:: Requirements ::
#1 Copy the passage on the Coptic papyrus fragment word for word, starting at the words "Dr. King is" and ending after "and Reading Judas.".
#2 Write what comes next in the passage on the Coptic papyrus fragment that mentions Jesus's wife, beginning after its final sentence.
━━━━━ Provided passage ━━━━━
Dr. King is a fairly impressive woman, herself. She's the first woman to hold the oldest endowed chair in the United States. She is an expert on early Coptic texts and Gnosticism and has written a number of books on newly discovered Gnostic texts such as The Gospel of Mary Magdala and Reading Judas.

A historian of early Christianity at Harvard Divinity School has identified a scrap of papyrus that she says was written in Coptic in the fourth century and contains a phrase never seen in any piece of Scripture: “Jesus said to them, ‘My wife …'”

The faded papyrus fragment is smaller than a business card, with eight lines on one side, in black ink legible under a magnifying glass. Just below the line about Jesus having a wife, the papyrus includes a second provocative clause that purportedly says, “she will be able to be my disciple.”

. . .

But the discovery is exciting, Dr. King said, because it is the first known statement from antiquity that refers to Jesus speaking of a wife. It provides further evidence that there was an active discussion among early Christians about whether Jesus was celibate or married, and which path his followers should choose.

“This fragment suggests that some early Christians had a tradition that Jesus was married,” Dr. King said. “There was, we already know, a controversy in the second century over whether Jesus was married, caught up with a debate about whether Christians should marry and have sex.”
━━━━━ Dataset excerpt ━━━━━
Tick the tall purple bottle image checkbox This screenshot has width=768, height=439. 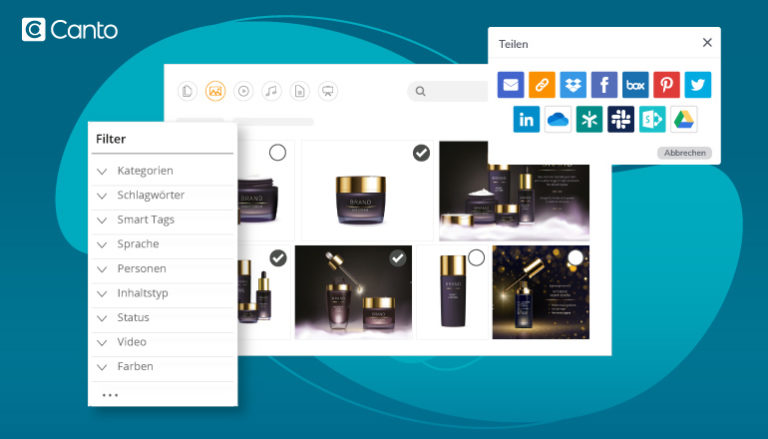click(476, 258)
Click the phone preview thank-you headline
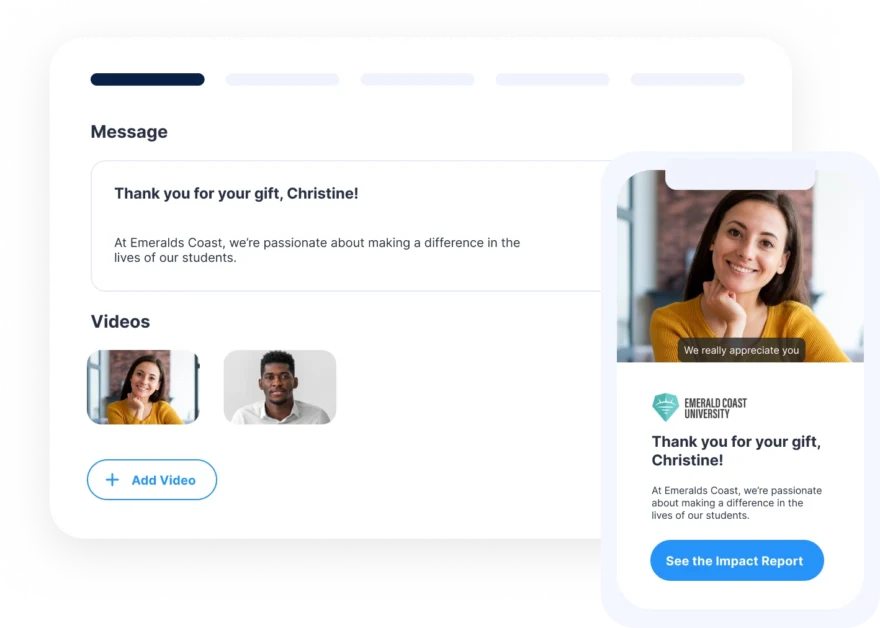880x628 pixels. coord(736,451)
━━━━━
:: Outputs ::
#1
Dr. King is a fairly impressive woman, herself. She's the first woman to hold the oldest endowed chair in the United States. She is an expert on early Coptic texts and Gnosticism and has written a number of books on newly discovered Gnostic texts such as The Gospel of Mary Magdala and Reading Judas.

#2
Dr. King argues that none of this should be taken as evidence that the historical Jesus was married pointing to the total absence of any discussion of the topic in first century texts. There is no known documentary proof of either his being married or unmarried from his own era. Rather, discussion and speculation about his marital status began to emerge during the second century as early Christians struggled to reconcile their spiritual calling and their sexuality. So the only valid discussion is over whether or not there was a religious tradition in which he was seen as married and this scrap, if authentic, is the first piece of empirical evidence of such a tradition.

Dr. King speculates that the text from which the fragment was taken was likely translated from a  Greek original, like many Coptic texts. She also sees a strong basis of comparison with The Gospels of Mary, Thomas, and the Egyptians and posits that the original from which this was copied also dates to the latter second century. This, historically, was when there was a great deal of speculation about Jesus's marital status.

In her paper, which can be downloaded here, Dr. King places the remnant in context with other writings of early Christianity. She categorizes this fragment as a piece of a gospel because it shows a dialogue between Jesus and his disciples. It is also reminiscent of a number of gospels, both Biblical and Gnostic, in its discussion of discipleship. She assigns it the working title of The Gospel of Jesus's Wife.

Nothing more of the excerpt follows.